Sunday, June 3, 2012

To Have Life

I often hear term "....have life."  It is meaningful things happening and it usually happens outside of work. It is fun and meaningful. Last couple of years I was thinking, my work is part of having life. I am not thinking of work itself. It's the people that I work with.

As I go to different location every day I work with different staff. They come from different walks of life. Some are from middle class with middle class value. Others are from hand to mouth life earning just enough for that day or that week. Some from life of abuse to life of leisure, all have some how found themselves here with me. Of course I go from one town to another daily. Each day as I work and talk with them I try to enter their lives, to understand as they do. I have learned to love so many of the technicians that I work with. Their age and back ground is as diverse as east is to west.

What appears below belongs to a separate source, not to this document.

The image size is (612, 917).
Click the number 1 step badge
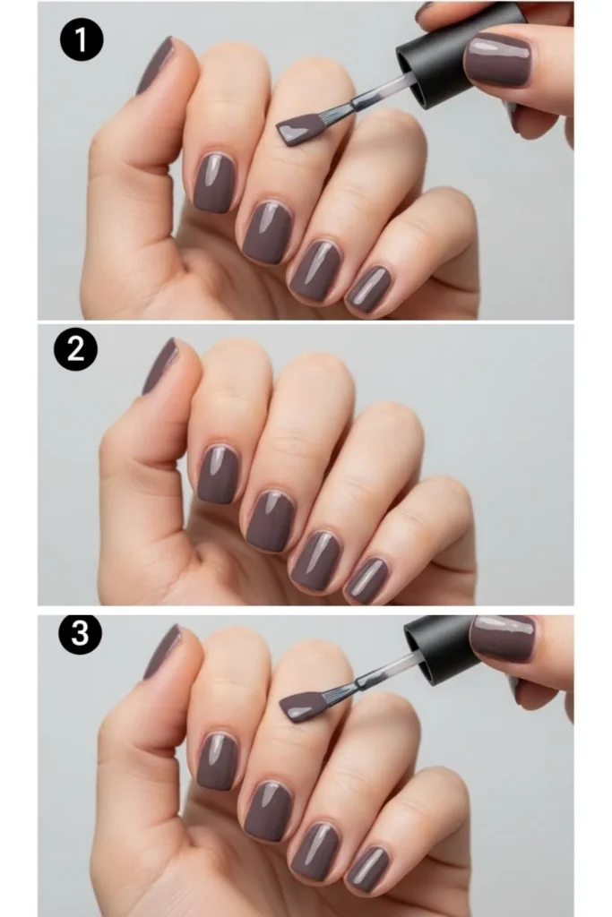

Yesterday I was at a store. Emily came in to store to be with me. It was her day off. She said it was more meaningful to spend time with me, helping me at my work than to stay at home (her husband has passed away). Often I encounter different techs watching out for me or taking care of me and I know that is coming from their love for me.

As I was driving home, I was thinking, I hope to work a long time. Maybe into my seventies and eighties. If I was at home doing what other women in their fifties do, I probably would not be as satisfied. I have life and this life includes my job which includes learning to love others and accepting their love for me.